Abstract # 125:

Scheduled for Friday, August 19, 2005 01:30 PM-02:30 PM: (Mayfair Room) Featured Speaker


J. P. Capitanio1,2
1Univ. of California, Dept. of Psychology, One Shields Ave., Davis, CA 95616, USA, 2California National Primate Research Center
     Adaptation is a fundamental issue in biology. Broadly construed, adaptation refers to the fit between the organism and its environment, abiotic, biotic, and especially conspecific. What the organism brings to any situation is a complex constellation of dispositions toward, knowledge of, and assumptions about its situation. Within a species, however, individuals differ among themselves in these (and other) processes. These differences, considered by many to be unimportant or a nuisance, are critically important to the process of evolution. Nonhuman primates are known for their behavioral, cognitive, and social flexibility and complexity, and like all organisms, primates face challenges in adaptation regardless of whether they live in captive environments or in the wild. Often, there are multiple ways to adapt to a given challenge, and sometimes not all animals are successful.
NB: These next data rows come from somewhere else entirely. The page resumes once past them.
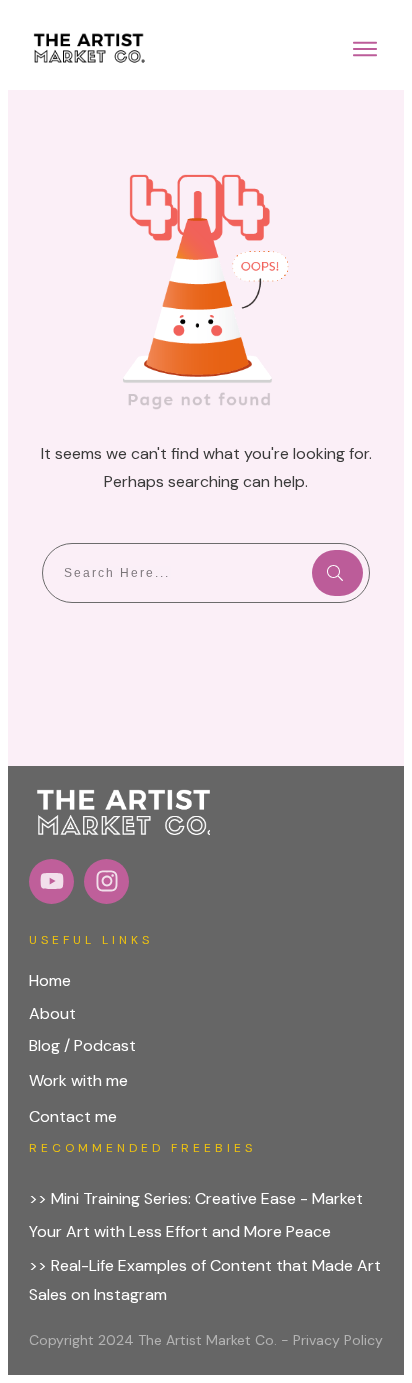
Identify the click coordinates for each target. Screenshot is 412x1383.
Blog (44, 1045)
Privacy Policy (338, 1340)
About (52, 1013)
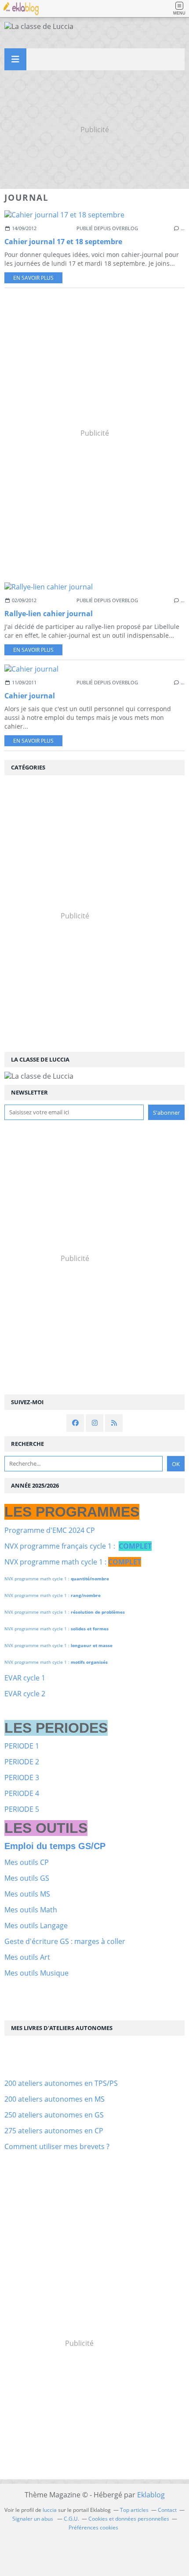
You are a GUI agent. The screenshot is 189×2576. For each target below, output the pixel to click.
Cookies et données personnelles (128, 2518)
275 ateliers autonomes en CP (53, 2130)
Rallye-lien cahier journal (48, 613)
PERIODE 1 (21, 1746)
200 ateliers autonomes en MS (54, 2099)
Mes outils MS (27, 1894)
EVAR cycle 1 (24, 1678)
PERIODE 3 (21, 1777)
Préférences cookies (93, 2527)
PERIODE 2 (21, 1762)
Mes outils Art (27, 1957)
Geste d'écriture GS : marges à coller (64, 1941)
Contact (167, 2510)
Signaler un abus (33, 2518)
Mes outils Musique (36, 1973)
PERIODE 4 (21, 1793)
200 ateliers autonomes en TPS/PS (61, 2083)
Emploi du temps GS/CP (54, 1846)
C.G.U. (71, 2518)
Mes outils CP (26, 1862)
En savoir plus (33, 278)
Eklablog (151, 2495)
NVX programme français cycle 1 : (78, 1546)
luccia (50, 2510)
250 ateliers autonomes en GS (54, 2115)
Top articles (134, 2510)
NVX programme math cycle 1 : (72, 1562)
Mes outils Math (30, 1910)
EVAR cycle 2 (24, 1693)
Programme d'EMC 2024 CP (49, 1530)
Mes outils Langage (36, 1925)
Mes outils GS (26, 1878)
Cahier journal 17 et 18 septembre (63, 241)
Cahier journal (29, 696)
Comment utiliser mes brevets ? (56, 2146)
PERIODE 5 (21, 1809)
It is my thesis that knowledge and understanding of some of the major dimensions along which individuals differ can be useful in a number of areas of basic primatology. These include understanding speciation, characterizing species differences, improving the survival and welfare of primates in both captive and natural habitats, explaining variation in biomedical data, and facilitating reintroduction efforts.